Hacker News new | ask | show | jobs
by infogulch 1595 days ago
Would it do better if you asked it to "show its work"? I.e. work it out in long form, one step at a time, like you'd ask a school kid to do. Maybe an example prompt would look like this:

    Work out 2241 + 19873.
    02241 + 19873 ~ ____4
    02241 + 19873 ~ ___14 carry 1
    02241 + 19873 ~ __114 carry 1
    02241 + 19873 ~ _2114 carry 1
    02241 + 19873 = 22114.
I'm not sure what is the best way to represent each step including details like carry digits. And you'd have to design a separate scheme for each operation.

If these models are symbol manipulators maybe the key is to break down the task into steps that are closer to being solvable with symbol manipulation.

1 comments

I tried something like that for 3-digit multiplication with GPT-3 in another comment[1], successfully.
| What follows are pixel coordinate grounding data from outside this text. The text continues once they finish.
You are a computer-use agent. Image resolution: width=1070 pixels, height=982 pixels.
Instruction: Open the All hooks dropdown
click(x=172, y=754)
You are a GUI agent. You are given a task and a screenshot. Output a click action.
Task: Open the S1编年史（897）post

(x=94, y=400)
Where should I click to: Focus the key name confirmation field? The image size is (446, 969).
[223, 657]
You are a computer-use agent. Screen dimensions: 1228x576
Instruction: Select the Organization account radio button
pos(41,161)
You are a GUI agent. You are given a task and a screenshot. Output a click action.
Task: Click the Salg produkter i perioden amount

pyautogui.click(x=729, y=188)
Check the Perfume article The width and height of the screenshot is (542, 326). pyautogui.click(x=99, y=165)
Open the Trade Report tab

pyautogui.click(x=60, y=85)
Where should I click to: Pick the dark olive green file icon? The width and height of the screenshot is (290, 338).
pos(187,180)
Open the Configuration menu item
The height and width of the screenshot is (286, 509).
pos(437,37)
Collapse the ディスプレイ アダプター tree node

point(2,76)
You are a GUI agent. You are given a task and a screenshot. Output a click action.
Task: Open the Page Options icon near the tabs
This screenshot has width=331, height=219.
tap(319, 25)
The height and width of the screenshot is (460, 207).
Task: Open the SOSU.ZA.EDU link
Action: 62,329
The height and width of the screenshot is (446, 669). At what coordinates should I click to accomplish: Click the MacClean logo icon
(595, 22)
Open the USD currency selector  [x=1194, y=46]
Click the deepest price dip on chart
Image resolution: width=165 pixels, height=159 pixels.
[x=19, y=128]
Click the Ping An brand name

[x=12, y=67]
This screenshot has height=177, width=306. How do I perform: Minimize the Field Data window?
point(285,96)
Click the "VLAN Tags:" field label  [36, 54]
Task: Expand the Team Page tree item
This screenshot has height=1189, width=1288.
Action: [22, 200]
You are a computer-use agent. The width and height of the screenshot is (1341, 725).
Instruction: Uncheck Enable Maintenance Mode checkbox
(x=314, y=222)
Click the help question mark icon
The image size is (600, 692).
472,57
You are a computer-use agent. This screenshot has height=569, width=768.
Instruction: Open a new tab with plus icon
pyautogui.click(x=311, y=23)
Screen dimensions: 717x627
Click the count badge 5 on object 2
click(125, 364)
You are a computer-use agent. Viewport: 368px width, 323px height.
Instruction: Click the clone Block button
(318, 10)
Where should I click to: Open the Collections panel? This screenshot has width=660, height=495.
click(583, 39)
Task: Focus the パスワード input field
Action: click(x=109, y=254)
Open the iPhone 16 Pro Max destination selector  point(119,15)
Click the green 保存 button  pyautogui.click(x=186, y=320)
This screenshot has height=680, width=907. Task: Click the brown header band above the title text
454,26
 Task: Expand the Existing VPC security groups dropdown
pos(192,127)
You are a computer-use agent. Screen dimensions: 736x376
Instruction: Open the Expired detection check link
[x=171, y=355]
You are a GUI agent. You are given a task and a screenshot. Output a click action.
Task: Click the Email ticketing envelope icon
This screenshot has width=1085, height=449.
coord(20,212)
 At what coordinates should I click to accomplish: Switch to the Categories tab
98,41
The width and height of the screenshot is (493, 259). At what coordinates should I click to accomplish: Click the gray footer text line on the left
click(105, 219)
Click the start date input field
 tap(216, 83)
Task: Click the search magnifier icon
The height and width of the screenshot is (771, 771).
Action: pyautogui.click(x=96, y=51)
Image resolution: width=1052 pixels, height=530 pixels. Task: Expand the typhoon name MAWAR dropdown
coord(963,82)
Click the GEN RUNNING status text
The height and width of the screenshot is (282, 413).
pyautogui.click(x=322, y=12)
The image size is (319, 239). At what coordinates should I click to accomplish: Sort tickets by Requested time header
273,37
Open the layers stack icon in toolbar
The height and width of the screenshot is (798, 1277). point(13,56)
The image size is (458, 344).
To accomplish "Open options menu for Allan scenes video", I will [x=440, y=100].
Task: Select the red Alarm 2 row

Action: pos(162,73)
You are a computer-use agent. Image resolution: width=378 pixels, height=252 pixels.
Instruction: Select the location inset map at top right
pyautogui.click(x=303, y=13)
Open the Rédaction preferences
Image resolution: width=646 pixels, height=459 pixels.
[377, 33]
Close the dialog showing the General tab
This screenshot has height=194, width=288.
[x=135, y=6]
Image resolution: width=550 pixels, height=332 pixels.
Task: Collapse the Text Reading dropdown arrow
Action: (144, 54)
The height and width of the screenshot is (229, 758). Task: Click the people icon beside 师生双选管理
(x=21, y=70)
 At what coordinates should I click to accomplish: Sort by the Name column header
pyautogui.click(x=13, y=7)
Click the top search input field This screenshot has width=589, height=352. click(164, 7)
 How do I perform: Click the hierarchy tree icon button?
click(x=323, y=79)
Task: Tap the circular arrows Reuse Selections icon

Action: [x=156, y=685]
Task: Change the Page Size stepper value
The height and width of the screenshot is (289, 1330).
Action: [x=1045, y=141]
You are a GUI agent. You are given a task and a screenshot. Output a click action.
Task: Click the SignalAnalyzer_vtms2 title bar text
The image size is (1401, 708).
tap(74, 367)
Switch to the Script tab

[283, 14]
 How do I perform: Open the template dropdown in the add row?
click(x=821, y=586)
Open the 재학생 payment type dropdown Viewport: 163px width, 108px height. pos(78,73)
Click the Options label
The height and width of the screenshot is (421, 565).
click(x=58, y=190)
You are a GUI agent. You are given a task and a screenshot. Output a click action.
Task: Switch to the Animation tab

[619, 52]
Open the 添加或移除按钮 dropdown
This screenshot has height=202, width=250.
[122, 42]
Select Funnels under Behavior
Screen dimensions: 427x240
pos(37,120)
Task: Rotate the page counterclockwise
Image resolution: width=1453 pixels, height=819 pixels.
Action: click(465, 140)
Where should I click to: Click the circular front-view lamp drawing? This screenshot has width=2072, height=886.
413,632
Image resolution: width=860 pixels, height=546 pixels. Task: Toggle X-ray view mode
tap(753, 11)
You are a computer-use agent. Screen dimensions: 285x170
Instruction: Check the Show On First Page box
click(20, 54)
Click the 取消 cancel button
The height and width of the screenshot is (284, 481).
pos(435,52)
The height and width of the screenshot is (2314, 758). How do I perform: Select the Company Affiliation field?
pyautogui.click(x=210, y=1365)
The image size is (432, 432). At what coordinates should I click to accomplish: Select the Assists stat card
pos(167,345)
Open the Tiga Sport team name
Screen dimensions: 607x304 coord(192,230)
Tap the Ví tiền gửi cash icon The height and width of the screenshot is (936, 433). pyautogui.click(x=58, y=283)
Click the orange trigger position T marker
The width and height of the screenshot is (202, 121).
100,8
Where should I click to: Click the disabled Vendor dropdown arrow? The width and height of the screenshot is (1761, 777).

You have to lay things out different manner than you did here, because GPT-*s have no sense of layout on a page; their byte-pair encoding destroys their ability to learn it efficiently. Further, transformers are optimized to look for things via similarity, because that's what typically occurs in text, so you're better off writing out things it can anchor off of.

There are ways to fix these issues, but BPEs micro-optimize for the primary text benchmarks that papers want good scores on so those are standard for now. I'm sure they'll get replaced eventually, once the costs outrun the wins and more scalable (alternatives to?) transformers become popular.

[1] https://news.ycombinator.com/item?id=30309302